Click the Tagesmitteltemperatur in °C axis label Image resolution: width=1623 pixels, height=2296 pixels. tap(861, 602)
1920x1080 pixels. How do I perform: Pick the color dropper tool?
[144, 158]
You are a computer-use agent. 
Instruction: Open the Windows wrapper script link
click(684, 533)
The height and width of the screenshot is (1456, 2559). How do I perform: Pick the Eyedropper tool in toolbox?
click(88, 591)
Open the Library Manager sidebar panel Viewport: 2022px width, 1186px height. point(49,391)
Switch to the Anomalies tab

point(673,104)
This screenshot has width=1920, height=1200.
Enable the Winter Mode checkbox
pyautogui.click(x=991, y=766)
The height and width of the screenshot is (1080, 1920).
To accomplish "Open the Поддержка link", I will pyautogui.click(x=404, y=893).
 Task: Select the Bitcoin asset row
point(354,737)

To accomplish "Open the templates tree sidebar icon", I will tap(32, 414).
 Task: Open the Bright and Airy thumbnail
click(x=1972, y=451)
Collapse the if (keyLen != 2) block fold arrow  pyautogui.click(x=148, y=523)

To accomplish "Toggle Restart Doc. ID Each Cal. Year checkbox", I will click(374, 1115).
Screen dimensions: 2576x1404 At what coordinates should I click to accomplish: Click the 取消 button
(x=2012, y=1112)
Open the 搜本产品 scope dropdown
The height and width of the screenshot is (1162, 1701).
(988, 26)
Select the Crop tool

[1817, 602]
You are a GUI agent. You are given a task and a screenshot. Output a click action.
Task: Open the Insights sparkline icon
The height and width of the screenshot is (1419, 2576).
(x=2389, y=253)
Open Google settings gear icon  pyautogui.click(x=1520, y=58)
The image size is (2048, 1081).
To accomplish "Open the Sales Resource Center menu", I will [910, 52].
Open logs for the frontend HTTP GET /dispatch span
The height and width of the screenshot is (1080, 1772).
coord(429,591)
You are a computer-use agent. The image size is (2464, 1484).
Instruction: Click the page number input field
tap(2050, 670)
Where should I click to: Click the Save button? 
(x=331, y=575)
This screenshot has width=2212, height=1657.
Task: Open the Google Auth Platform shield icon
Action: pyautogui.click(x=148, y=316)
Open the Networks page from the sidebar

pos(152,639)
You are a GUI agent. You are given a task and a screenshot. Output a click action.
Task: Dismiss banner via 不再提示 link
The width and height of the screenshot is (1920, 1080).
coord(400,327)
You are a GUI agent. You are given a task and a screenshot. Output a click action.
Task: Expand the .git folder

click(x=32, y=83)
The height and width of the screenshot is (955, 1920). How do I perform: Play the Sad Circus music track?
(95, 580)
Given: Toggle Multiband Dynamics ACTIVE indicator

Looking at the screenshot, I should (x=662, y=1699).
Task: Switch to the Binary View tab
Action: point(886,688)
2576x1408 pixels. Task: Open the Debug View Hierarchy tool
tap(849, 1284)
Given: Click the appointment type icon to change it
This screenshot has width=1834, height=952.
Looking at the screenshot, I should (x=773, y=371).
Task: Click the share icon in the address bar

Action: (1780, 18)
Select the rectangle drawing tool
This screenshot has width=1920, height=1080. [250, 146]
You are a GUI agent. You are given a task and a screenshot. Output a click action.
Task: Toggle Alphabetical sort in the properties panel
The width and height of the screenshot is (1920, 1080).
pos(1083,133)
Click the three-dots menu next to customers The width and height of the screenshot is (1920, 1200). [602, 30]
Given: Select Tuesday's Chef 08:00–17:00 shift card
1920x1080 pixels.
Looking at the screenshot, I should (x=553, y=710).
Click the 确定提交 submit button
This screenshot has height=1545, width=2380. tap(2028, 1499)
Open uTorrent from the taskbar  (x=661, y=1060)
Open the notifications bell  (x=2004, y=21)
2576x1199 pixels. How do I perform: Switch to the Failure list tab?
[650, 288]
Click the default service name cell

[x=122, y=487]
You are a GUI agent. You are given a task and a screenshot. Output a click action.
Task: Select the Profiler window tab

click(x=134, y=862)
□ □ □ □
-- Exercise objective --
What are the lines of the data above that include the string "size"? Copy them.

-- Written reply --
The image size is (2048, 1081).
You are a computer-use agent. The image size is (2464, 1484).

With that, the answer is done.